### Activity:
Only an exact repetition of the entries counts as an answer.

### Source material:
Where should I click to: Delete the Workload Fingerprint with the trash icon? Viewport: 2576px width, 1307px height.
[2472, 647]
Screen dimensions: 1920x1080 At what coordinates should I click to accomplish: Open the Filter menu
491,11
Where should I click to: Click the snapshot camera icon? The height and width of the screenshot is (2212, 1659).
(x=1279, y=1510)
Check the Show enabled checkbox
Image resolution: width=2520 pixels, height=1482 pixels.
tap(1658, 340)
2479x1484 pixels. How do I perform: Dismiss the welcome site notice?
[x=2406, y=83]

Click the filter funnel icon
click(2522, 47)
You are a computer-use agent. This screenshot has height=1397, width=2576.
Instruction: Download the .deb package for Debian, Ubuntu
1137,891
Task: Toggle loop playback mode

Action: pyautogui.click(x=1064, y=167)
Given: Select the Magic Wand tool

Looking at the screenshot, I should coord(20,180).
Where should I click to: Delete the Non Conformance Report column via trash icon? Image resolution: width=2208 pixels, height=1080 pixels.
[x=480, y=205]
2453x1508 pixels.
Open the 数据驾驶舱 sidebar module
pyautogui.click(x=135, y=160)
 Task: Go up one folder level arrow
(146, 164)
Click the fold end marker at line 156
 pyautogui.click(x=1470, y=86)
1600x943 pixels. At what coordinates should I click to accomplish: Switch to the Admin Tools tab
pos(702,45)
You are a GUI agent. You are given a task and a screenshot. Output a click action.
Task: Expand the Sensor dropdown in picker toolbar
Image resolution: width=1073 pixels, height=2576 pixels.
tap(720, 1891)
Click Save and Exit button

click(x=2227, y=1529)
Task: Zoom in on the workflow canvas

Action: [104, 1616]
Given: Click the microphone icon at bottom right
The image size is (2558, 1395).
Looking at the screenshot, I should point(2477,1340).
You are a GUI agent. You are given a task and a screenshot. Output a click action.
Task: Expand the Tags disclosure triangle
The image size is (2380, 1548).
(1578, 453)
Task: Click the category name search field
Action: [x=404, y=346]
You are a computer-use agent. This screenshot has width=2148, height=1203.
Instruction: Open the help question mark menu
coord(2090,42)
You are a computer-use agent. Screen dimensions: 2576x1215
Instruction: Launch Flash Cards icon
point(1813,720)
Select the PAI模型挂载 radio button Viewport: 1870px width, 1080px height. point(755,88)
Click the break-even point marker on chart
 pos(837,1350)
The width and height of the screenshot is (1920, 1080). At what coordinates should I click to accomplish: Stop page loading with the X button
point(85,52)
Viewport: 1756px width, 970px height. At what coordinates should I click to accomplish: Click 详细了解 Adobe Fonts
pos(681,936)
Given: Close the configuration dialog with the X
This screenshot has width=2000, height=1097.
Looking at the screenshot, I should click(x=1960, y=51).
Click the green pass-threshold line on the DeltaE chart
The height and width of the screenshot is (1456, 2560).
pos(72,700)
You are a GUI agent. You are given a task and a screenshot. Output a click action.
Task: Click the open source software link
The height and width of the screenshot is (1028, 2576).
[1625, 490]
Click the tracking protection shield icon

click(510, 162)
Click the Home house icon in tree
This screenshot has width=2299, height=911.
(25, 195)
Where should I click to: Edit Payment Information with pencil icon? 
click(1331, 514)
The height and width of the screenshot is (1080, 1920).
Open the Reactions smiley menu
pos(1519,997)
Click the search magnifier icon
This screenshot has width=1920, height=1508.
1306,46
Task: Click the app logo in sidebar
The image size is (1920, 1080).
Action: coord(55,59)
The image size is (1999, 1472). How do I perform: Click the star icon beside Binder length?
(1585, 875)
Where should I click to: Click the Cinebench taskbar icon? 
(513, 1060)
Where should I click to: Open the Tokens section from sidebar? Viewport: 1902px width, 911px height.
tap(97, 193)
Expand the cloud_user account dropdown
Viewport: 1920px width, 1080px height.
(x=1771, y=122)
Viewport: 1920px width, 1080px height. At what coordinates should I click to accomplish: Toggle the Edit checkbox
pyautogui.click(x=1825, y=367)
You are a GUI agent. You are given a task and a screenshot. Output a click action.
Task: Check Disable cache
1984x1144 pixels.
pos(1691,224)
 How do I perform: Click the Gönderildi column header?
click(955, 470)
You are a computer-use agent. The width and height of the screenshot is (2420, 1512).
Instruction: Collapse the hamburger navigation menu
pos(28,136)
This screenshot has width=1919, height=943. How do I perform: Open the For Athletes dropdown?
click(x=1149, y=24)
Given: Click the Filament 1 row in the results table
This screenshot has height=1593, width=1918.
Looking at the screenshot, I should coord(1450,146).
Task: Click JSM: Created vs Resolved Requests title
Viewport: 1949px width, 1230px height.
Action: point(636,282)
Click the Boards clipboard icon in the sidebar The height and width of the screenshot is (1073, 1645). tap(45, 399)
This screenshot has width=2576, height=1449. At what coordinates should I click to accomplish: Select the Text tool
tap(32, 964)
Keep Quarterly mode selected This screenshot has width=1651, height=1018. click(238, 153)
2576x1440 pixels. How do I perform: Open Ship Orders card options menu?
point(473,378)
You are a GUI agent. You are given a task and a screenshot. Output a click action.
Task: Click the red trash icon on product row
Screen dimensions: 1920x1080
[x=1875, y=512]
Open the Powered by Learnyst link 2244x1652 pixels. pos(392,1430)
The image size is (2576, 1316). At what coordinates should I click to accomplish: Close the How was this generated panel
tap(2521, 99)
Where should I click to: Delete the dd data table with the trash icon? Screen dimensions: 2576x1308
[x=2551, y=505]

### Answer space:
Where should I click to: Delete the Workload Fingerprint with the trash icon? Viewport: 2576px width, 1307px height.
[2472, 647]
Screen dimensions: 1920x1080 At what coordinates should I click to accomplish: Open the Filter menu
491,11
Where should I click to: Click the snapshot camera icon? The height and width of the screenshot is (2212, 1659).
(x=1279, y=1510)
Check the Show enabled checkbox
Image resolution: width=2520 pixels, height=1482 pixels.
tap(1658, 340)
2479x1484 pixels. How do I perform: Dismiss the welcome site notice?
[x=2406, y=83]

Click the filter funnel icon
click(2522, 47)
You are a computer-use agent. This screenshot has height=1397, width=2576.
Instruction: Download the .deb package for Debian, Ubuntu
1137,891
Task: Toggle loop playback mode

Action: pyautogui.click(x=1064, y=167)
Given: Select the Magic Wand tool

Looking at the screenshot, I should coord(20,180).
Where should I click to: Delete the Non Conformance Report column via trash icon? Image resolution: width=2208 pixels, height=1080 pixels.
[x=480, y=205]
2453x1508 pixels.
Open the 数据驾驶舱 sidebar module
pyautogui.click(x=135, y=160)
 Task: Go up one folder level arrow
(146, 164)
Click the fold end marker at line 156
 pyautogui.click(x=1470, y=86)
1600x943 pixels. At what coordinates should I click to accomplish: Switch to the Admin Tools tab
pos(702,45)
You are a GUI agent. You are given a task and a screenshot. Output a click action.
Task: Expand the Sensor dropdown in picker toolbar
Image resolution: width=1073 pixels, height=2576 pixels.
tap(720, 1891)
Click Save and Exit button

click(x=2227, y=1529)
Task: Zoom in on the workflow canvas

Action: [104, 1616]
Given: Click the microphone icon at bottom right
The image size is (2558, 1395).
Looking at the screenshot, I should point(2477,1340).
You are a GUI agent. You are given a task and a screenshot. Output a click action.
Task: Expand the Tags disclosure triangle
The image size is (2380, 1548).
(1578, 453)
Task: Click the category name search field
Action: [x=404, y=346]
You are a computer-use agent. This screenshot has width=2148, height=1203.
Instruction: Open the help question mark menu
coord(2090,42)
You are a computer-use agent. Screen dimensions: 2576x1215
Instruction: Launch Flash Cards icon
point(1813,720)
Select the PAI模型挂载 radio button Viewport: 1870px width, 1080px height. point(755,88)
Click the break-even point marker on chart
 pos(837,1350)
The width and height of the screenshot is (1920, 1080). At what coordinates should I click to accomplish: Stop page loading with the X button
point(85,52)
Viewport: 1756px width, 970px height. At what coordinates should I click to accomplish: Click 详细了解 Adobe Fonts
pos(681,936)
Given: Close the configuration dialog with the X
This screenshot has width=2000, height=1097.
Looking at the screenshot, I should click(x=1960, y=51).
Click the green pass-threshold line on the DeltaE chart
The height and width of the screenshot is (1456, 2560).
pos(72,700)
You are a GUI agent. You are given a task and a screenshot. Output a click action.
Task: Click the open source software link
The height and width of the screenshot is (1028, 2576).
[1625, 490]
Click the tracking protection shield icon

click(510, 162)
Click the Home house icon in tree
This screenshot has width=2299, height=911.
(25, 195)
Where should I click to: Edit Payment Information with pencil icon? 
click(1331, 514)
The height and width of the screenshot is (1080, 1920).
Open the Reactions smiley menu
pos(1519,997)
Click the search magnifier icon
This screenshot has width=1920, height=1508.
1306,46
Task: Click the app logo in sidebar
The image size is (1920, 1080).
Action: coord(55,59)
The image size is (1999, 1472). How do I perform: Click the star icon beside Binder length?
(1585, 875)
Where should I click to: Click the Cinebench taskbar icon? 
(513, 1060)
Where should I click to: Open the Tokens section from sidebar? Viewport: 1902px width, 911px height.
tap(97, 193)
Expand the cloud_user account dropdown
Viewport: 1920px width, 1080px height.
(x=1771, y=122)
Viewport: 1920px width, 1080px height. At what coordinates should I click to accomplish: Toggle the Edit checkbox
pyautogui.click(x=1825, y=367)
You are a GUI agent. You are given a task and a screenshot. Output a click action.
Task: Check Disable cache
1984x1144 pixels.
pos(1691,224)
 How do I perform: Click the Gönderildi column header?
click(955, 470)
You are a computer-use agent. The width and height of the screenshot is (2420, 1512).
Instruction: Collapse the hamburger navigation menu
pos(28,136)
This screenshot has width=1919, height=943. How do I perform: Open the For Athletes dropdown?
click(x=1149, y=24)
Given: Click the Filament 1 row in the results table
This screenshot has height=1593, width=1918.
Looking at the screenshot, I should coord(1450,146).
Task: Click JSM: Created vs Resolved Requests title
Viewport: 1949px width, 1230px height.
Action: point(636,282)
Click the Boards clipboard icon in the sidebar The height and width of the screenshot is (1073, 1645). tap(45, 399)
This screenshot has width=2576, height=1449. At what coordinates should I click to accomplish: Select the Text tool
tap(32, 964)
Keep Quarterly mode selected This screenshot has width=1651, height=1018. click(238, 153)
2576x1440 pixels. How do I perform: Open Ship Orders card options menu?
point(473,378)
You are a GUI agent. You are given a task and a screenshot. Output a click action.
Task: Click the red trash icon on product row
Screen dimensions: 1920x1080
[x=1875, y=512]
Open the Powered by Learnyst link 2244x1652 pixels. pos(392,1430)
The image size is (2576, 1316). At what coordinates should I click to accomplish: Close the How was this generated panel
tap(2521, 99)
Where should I click to: Delete the dd data table with the trash icon? Screen dimensions: 2576x1308
[x=2551, y=505]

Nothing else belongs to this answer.